→ What you have to do
Copy out word for word the stretch of entries from the line containing "Switch perspective/orthographic with" through the end of the entries. Leave the pictures out.

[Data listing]
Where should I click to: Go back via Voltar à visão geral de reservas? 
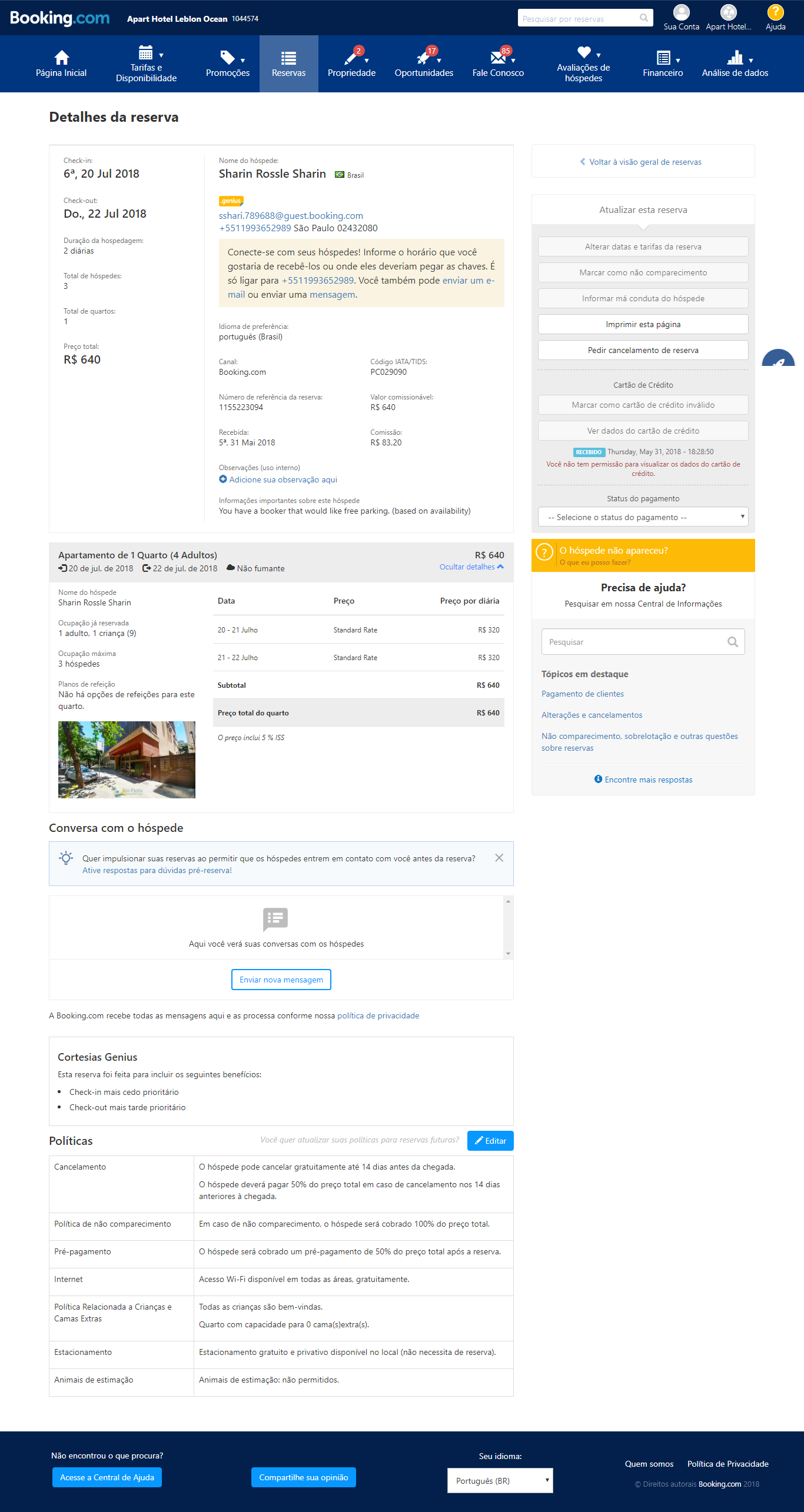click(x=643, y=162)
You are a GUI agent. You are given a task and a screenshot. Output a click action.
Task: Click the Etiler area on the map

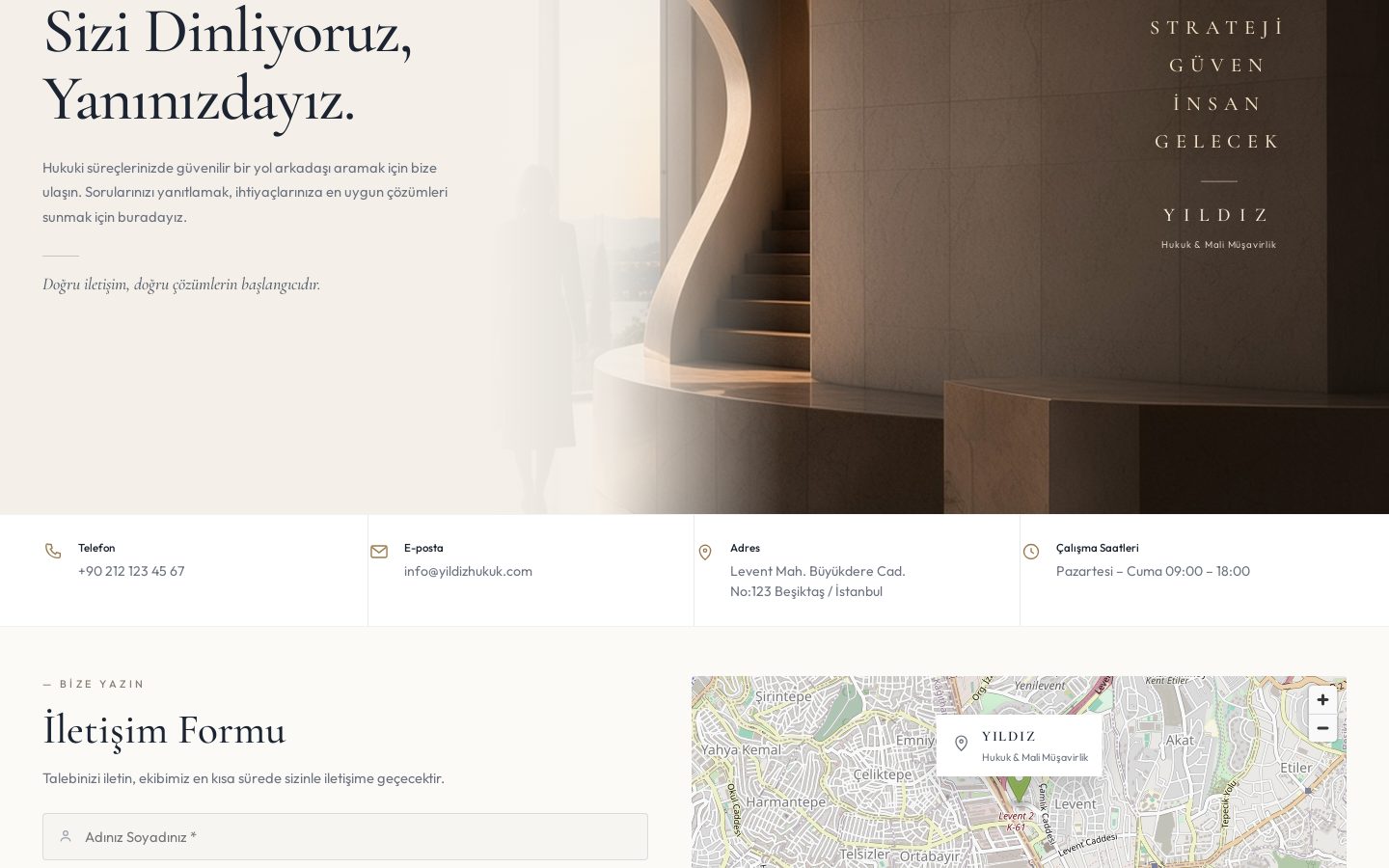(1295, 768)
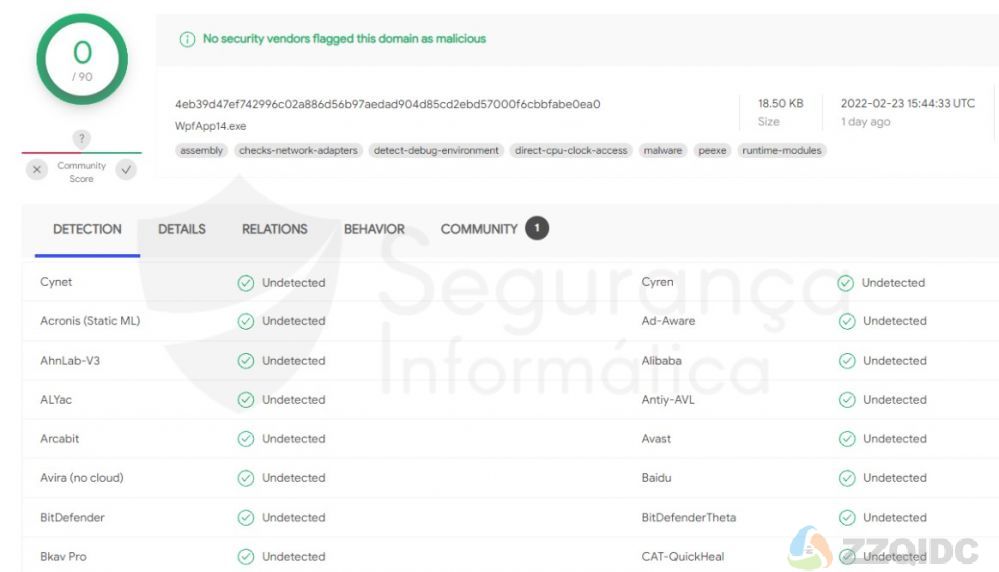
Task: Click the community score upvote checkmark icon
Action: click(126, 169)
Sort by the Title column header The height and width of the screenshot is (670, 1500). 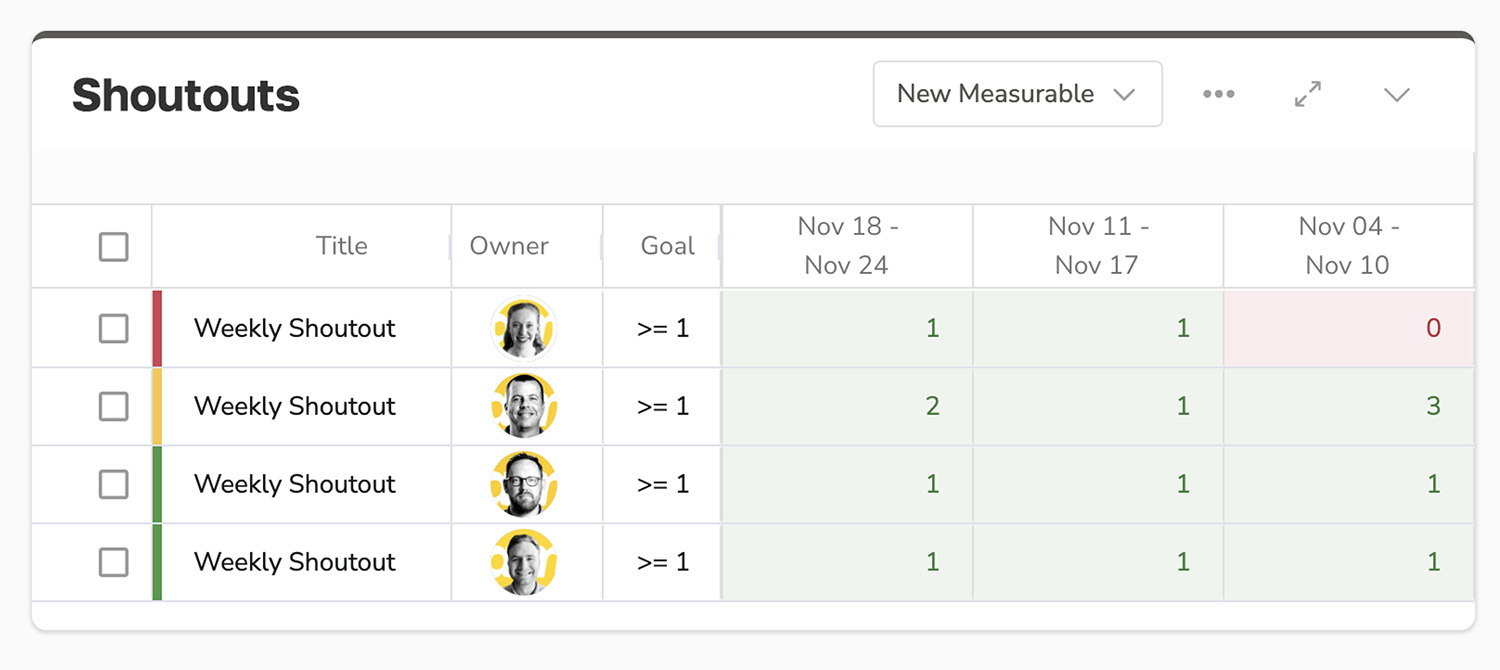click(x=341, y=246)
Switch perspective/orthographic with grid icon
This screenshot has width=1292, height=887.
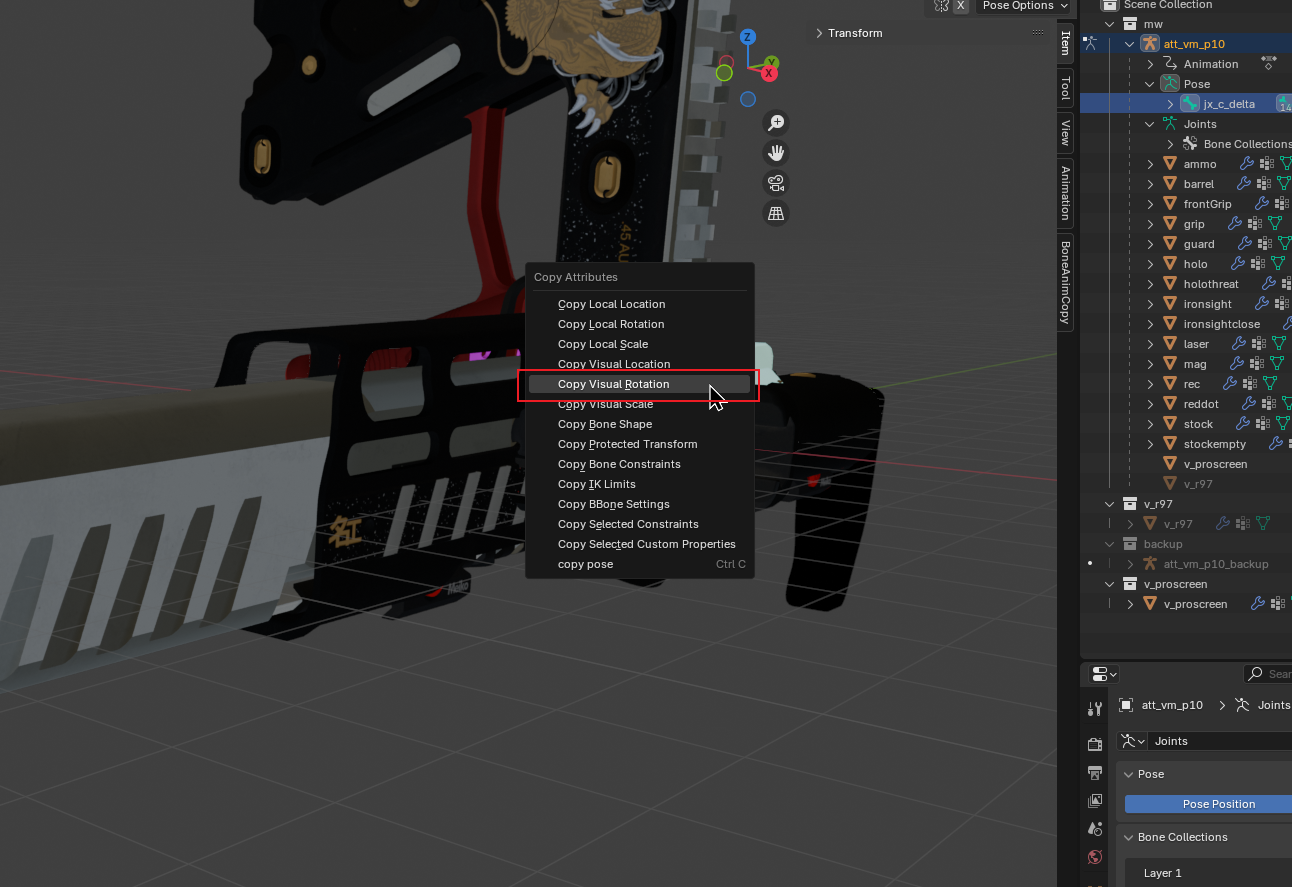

→ Exercise response
Switch perspective/orthographic with grid icon
This screenshot has width=1292, height=887.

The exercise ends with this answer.